When only moderately rapidly evolving heterotrophs are included, relationships within Dioscoreales are congruent with recent mitochondrial analysis, and generally strongly supported. Photosynthetic Stenomeris (represented by only three genes) is moderately supported as sister to Dioscoreaceae. Notably, Burmanniaceae and Thismiaceae, two mycoheterotrophic families including highly reduced plastomes, are strongly supported as distantly related within Dioscoreales. Constrained analysis rejects combining Thismiaceae with Burmanniaceae, conflicting with current angiosperm classification.
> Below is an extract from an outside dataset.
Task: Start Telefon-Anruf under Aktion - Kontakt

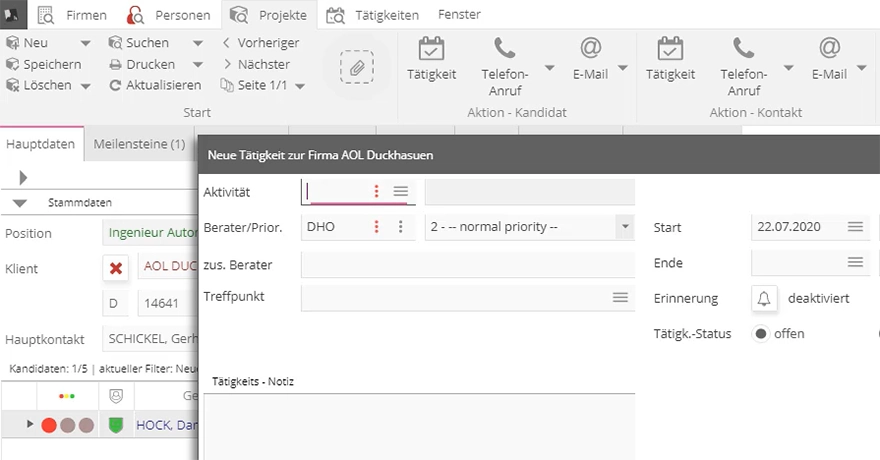Action: pyautogui.click(x=744, y=67)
Including VLB mycoheterotrophs in phylogenetic inference can lead to localized to broad reduction in branch support—substantially so for Afrothismiaceae, a family placing in disparate locations in Dioscoreales (and beyond) in variant analyses, with no ability to differentiate among its alternative placements.

Conclusions

Inclusion of highly rate-elevated taxa in analyses of Dioscoreales phylogeny can depress branch support. Inferred relationships in the order are otherwise congruent with studies based on mitochondrial data; the family-level classification needs updating. The extraordinarily rapidly evolving family Afrothismiaceae places inconsistently in diverse plastid analyses, pointing to probable analytical limits for plastid-based phylogenomic analyses of VLB heterotrophs.